The tasks:
- 1) Reproduce the passage of the Kitchen M review between "Kitchen M is" and "chairs and tables.", inclusive.
- 2) Answer these questions from the Kitchen M review:
(a) Which mall is MiXTRA inside?
(b) What does the main entrance hide behind?
(c) How much does the surf n turf cost?

Kitchen M is a puzzle to locate and then it’s a puzzle to work out when you actually find it. The tiny restaurant is housed at the nether end of MiXTRA – a high-end sports-themed fashion store inside K11 mall. Hidden behind a totally random display case of Gundam figurines, the main entrance leads into a narrow dining room with whitewashed brick walls and smatterings of chairs and tables.
But the most confusing part of the restaurant is its menu. While Kitchen M calls itself an Italian fusion eatery, the menu suggests a restaurant that is going through a bit of an identity crisis. Rather than focusing on dishes which blend international flavours together, what you get are pastas and risottos sharing menu space with American-style mains, French desserts, Mexican tapas and Asian dishes like Hainan chicken rice.

Food quality follows the same inconsistent pattern and some dishes shine while others stumble. The beef carpaccio ($78), for instance, is pounded into thin sheets before being drizzled with a creamy, mayo-like dressing, extra virgin olive oil, hard strips of Asiago, cracked black pepper and a fluff of mesclun greens. The combination of condiments is delicious in its own right but overwhelms the raw beef’s delicate flavour profile. The plump seafood cake ($78) is a far better starter, made from a delicious mixture of crabmeat, shrimps and scallops, breaded and deep-fried to a light golden brown. Seafood penne with spicy tomato sauce ($118) seems promising at first under its generous heap of prawns, calamari and clams; the pasta is satisfyingly al dente and the prawns are cooked to perfection with a nice, taut bite and delicate sweetness. The sauce however, lacks pizzazz (no spicy kick and no herby fragrance), which leaves the dish feeling flat and lifeless. The roasted baby back ribs ($118) hardly have any meat to them and are easily overshadowed by its side of spicy, pillowy potato fries. The surf n turf ($188) is hefty by comparison with a whole butterflied king prawn served over a tender, 8oz slab of grilled beef tenderloin.

Source excerpt:
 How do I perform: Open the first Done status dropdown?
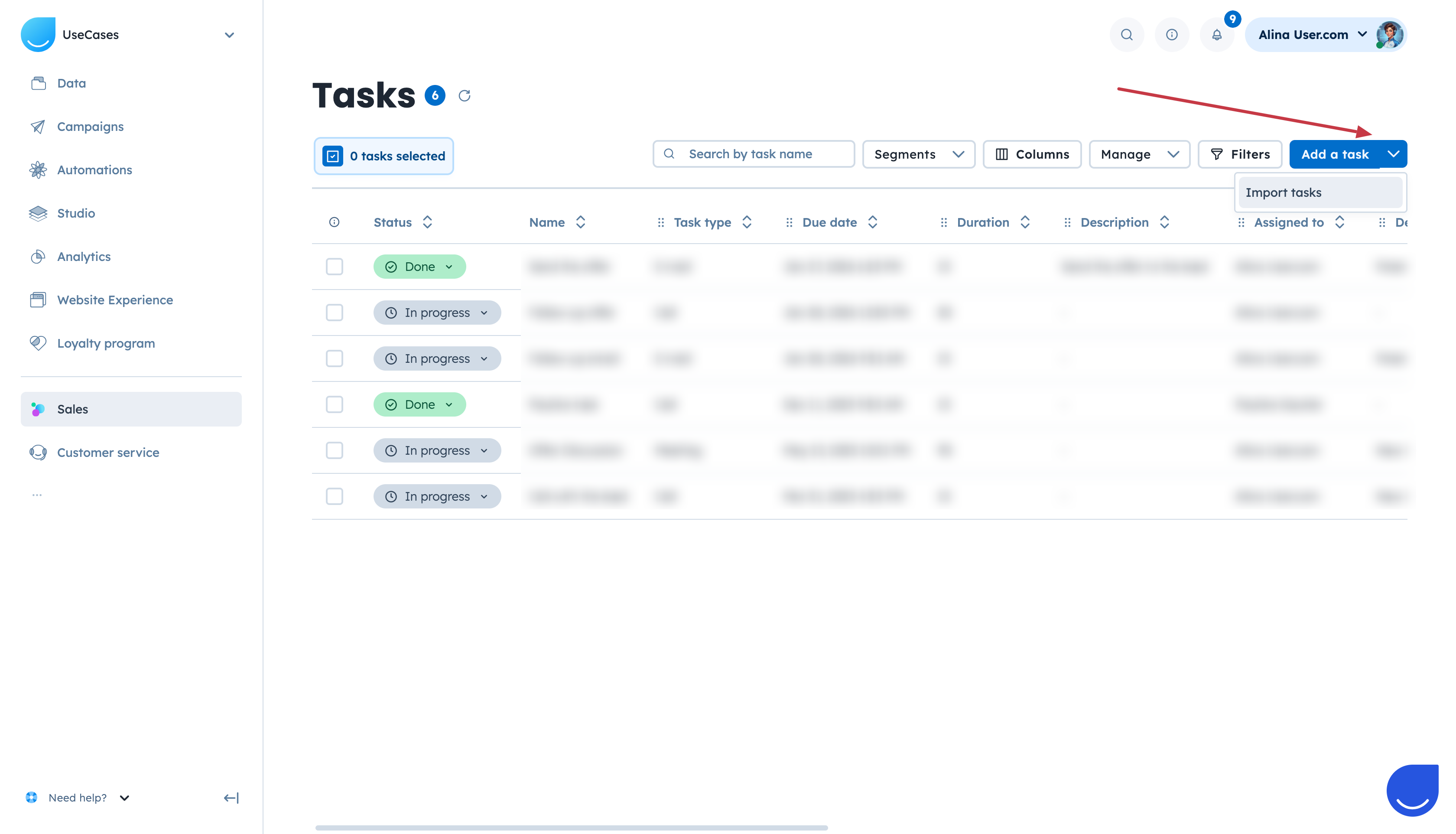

Task-by-task outputs:
- 1)
Kitchen M is a puzzle to locate and then it’s a puzzle to work out when you actually find it. The tiny restaurant is housed at the nether end of MiXTRA – a high-end sports-themed fashion store inside K11 mall. Hidden behind a totally random display case of Gundam figurines, the main entrance leads into a narrow dining room with whitewashed brick walls and smatterings of chairs and tables.

- 2)
(a) K11 mall
(b) A display case of Gundam figurines
(c) $188